* [What the exercise asks] From the entries, filter out every line that lacks "will" and copy the rest.

[Data to use — start]

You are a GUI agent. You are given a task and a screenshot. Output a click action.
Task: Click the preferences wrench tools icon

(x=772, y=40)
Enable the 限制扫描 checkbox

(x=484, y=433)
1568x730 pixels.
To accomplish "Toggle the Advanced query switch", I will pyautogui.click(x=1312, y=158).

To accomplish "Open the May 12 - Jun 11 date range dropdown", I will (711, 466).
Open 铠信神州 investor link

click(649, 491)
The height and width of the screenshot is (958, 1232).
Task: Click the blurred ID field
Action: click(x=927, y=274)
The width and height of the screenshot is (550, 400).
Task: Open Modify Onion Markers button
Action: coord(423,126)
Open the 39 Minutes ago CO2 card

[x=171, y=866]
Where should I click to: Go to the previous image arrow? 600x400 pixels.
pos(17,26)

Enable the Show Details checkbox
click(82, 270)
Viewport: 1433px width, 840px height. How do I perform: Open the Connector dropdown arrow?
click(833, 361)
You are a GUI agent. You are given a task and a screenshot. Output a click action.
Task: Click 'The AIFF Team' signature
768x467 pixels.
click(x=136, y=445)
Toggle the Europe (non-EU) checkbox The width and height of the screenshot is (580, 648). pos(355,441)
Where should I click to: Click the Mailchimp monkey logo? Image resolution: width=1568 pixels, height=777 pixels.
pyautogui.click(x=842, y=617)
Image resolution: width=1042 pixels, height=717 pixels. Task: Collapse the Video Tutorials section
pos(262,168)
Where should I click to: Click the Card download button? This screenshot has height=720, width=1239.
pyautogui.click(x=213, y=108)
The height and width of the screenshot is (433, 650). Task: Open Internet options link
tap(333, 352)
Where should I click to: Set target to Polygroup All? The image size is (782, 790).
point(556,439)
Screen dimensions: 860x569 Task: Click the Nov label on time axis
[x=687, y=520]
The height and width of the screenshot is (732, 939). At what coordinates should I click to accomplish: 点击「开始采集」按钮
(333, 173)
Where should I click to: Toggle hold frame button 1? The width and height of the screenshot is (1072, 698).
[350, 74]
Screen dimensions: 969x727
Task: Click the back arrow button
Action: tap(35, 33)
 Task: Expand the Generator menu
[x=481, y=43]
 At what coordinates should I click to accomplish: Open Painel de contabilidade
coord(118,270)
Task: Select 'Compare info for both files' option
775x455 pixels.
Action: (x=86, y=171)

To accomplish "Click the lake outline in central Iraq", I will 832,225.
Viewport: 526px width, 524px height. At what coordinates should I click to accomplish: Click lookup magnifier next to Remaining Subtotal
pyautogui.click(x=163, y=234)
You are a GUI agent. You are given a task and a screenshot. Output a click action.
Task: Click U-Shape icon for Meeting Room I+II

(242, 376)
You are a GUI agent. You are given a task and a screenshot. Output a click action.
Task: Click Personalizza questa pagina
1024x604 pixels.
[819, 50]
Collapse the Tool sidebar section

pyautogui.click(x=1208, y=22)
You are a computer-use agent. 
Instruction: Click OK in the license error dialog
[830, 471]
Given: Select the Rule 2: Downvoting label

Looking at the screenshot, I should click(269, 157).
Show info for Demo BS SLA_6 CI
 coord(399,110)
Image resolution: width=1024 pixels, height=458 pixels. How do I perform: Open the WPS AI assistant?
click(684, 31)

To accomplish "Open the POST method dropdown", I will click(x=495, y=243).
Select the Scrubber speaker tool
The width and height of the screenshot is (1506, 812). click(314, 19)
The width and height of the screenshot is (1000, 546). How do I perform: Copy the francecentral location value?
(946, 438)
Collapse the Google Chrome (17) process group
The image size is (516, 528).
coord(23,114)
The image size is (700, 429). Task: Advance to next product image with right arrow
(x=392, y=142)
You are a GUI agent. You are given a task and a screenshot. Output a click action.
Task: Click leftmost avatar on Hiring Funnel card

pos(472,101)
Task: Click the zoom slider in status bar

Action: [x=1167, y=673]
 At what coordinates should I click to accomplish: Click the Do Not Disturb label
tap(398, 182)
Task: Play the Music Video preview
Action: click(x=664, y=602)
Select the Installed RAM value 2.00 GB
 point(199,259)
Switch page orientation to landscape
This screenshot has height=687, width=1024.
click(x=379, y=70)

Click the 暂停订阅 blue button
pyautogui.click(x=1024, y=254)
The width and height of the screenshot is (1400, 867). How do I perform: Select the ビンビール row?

[Data to use — finish]

* [Your response]
To accomplish "Toggle the Advanced query switch", I will pyautogui.click(x=1312, y=158).
To accomplish "Open the May 12 - Jun 11 date range dropdown", I will (711, 466).
To accomplish "Click the lake outline in central Iraq", I will 832,225.
To accomplish "Open the POST method dropdown", I will click(x=495, y=243).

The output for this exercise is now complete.